PROVIDED RECORDS →
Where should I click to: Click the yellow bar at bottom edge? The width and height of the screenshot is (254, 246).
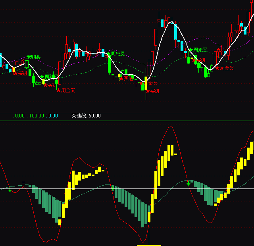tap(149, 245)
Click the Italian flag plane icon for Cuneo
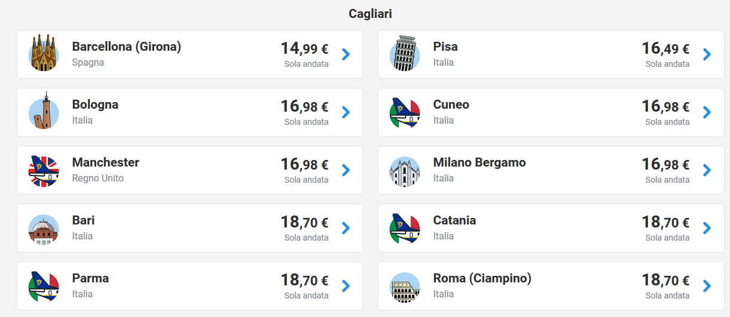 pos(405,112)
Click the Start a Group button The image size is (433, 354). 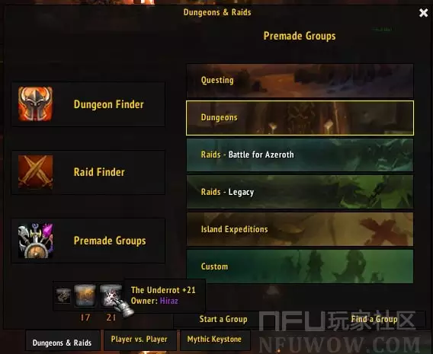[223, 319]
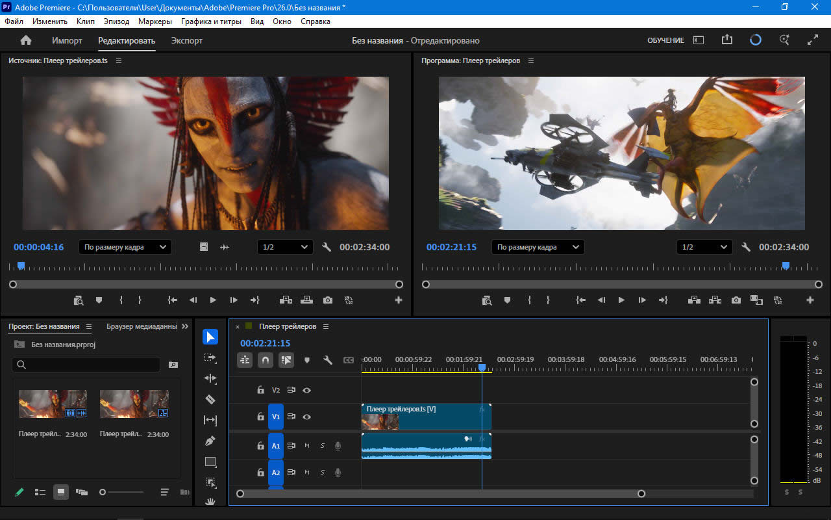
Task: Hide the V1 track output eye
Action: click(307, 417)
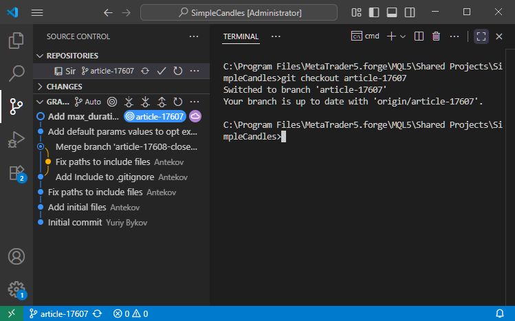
* * *
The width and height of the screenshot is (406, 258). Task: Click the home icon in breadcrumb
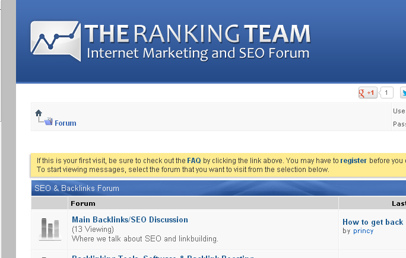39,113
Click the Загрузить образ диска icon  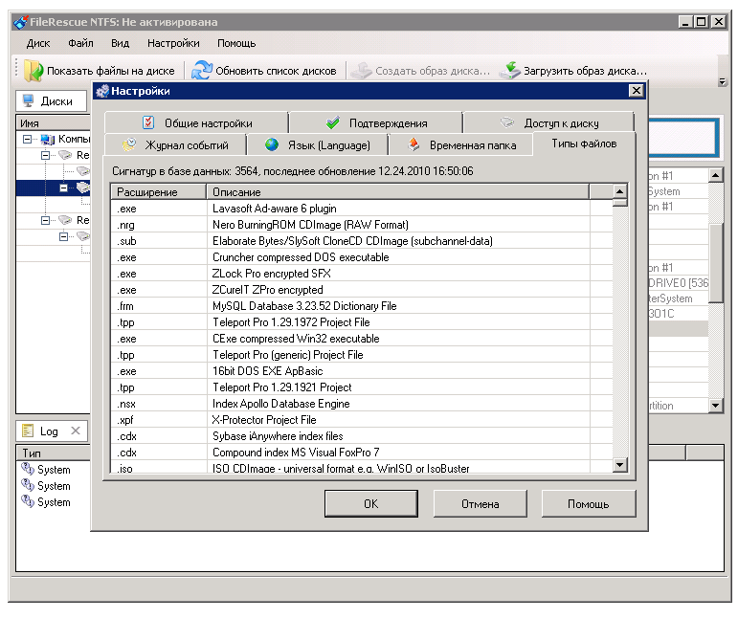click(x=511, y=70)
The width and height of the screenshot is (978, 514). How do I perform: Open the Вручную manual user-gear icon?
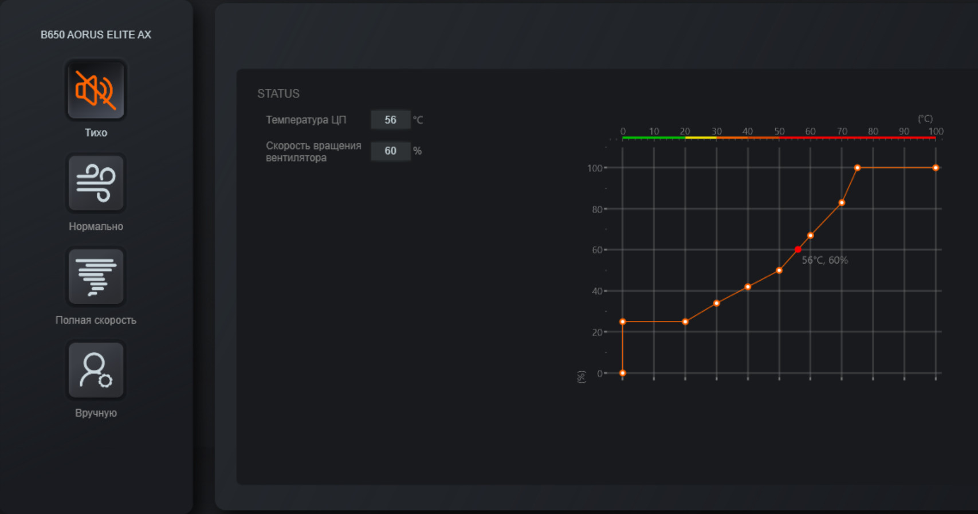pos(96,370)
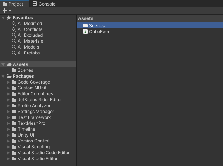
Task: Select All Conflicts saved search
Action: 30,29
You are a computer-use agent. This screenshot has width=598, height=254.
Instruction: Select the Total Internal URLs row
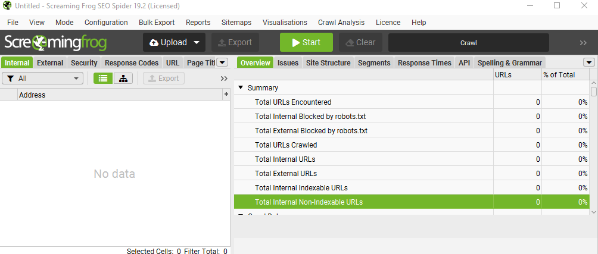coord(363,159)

AIM OF THE TASK →
Show each line of the data above that contains the string "width".

RESPONSE TO THE EXERCISE →
Where should I click to: Click the yellow bar at bottom edge? The width and height of the screenshot is (254, 246).
The width and height of the screenshot is (406, 258). Task: Click the home icon in breadcrumb
The width and height of the screenshot is (978, 514). How do I perform: Open the Вручную manual user-gear icon?
You are a computer-use agent. This screenshot has width=598, height=254.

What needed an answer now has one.